+++ STORED DATA

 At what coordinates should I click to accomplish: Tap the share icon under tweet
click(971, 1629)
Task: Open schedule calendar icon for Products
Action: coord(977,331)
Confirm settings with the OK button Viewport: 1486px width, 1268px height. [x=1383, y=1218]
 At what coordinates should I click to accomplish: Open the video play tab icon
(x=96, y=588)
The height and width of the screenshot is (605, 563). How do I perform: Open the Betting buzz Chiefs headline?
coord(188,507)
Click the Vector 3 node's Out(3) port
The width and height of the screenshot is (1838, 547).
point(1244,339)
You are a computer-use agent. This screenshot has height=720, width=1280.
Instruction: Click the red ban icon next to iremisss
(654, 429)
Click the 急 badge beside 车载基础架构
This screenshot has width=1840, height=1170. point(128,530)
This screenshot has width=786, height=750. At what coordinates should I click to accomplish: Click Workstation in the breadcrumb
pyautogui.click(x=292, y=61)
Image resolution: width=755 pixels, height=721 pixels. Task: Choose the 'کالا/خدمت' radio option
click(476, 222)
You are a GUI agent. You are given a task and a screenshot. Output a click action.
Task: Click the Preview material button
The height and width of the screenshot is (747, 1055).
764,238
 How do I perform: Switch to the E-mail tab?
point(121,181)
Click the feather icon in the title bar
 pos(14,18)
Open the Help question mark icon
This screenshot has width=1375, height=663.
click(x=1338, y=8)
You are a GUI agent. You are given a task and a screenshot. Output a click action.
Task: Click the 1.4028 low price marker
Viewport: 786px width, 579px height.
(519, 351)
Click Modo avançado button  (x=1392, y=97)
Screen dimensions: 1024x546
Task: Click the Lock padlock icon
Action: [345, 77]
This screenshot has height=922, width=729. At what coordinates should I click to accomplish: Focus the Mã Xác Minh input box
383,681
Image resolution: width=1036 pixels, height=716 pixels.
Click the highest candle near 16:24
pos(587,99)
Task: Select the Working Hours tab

++++++

* **YOUR OBJECTIVE**
Nothing but the lines from the one containing "Confirm settings with" through the last line of the data above should be set down, word for word.

* **RESPONSE**
Confirm settings with the OK button Viewport: 1486px width, 1268px height. [x=1383, y=1218]
 At what coordinates should I click to accomplish: Open the video play tab icon
(x=96, y=588)
The height and width of the screenshot is (605, 563). How do I perform: Open the Betting buzz Chiefs headline?
coord(188,507)
Click the Vector 3 node's Out(3) port
The width and height of the screenshot is (1838, 547).
point(1244,339)
You are a computer-use agent. This screenshot has height=720, width=1280.
Instruction: Click the red ban icon next to iremisss
(654, 429)
Click the 急 badge beside 车载基础架构
This screenshot has width=1840, height=1170. point(128,530)
This screenshot has width=786, height=750. At what coordinates should I click to accomplish: Click Workstation in the breadcrumb
pyautogui.click(x=292, y=61)
Image resolution: width=755 pixels, height=721 pixels. Task: Choose the 'کالا/خدمت' radio option
click(476, 222)
You are a GUI agent. You are given a task and a screenshot. Output a click action.
Task: Click the Preview material button
The height and width of the screenshot is (747, 1055).
764,238
 How do I perform: Switch to the E-mail tab?
point(121,181)
Click the feather icon in the title bar
 pos(14,18)
Open the Help question mark icon
This screenshot has width=1375, height=663.
click(x=1338, y=8)
You are a GUI agent. You are given a task and a screenshot. Output a click action.
Task: Click the 1.4028 low price marker
Viewport: 786px width, 579px height.
(519, 351)
Click Modo avançado button  (x=1392, y=97)
Screen dimensions: 1024x546
Task: Click the Lock padlock icon
Action: [345, 77]
This screenshot has height=922, width=729. At what coordinates should I click to accomplish: Focus the Mã Xác Minh input box
383,681
Image resolution: width=1036 pixels, height=716 pixels.
Click the highest candle near 16:24
pos(587,99)
Task: Select the Working Hours tab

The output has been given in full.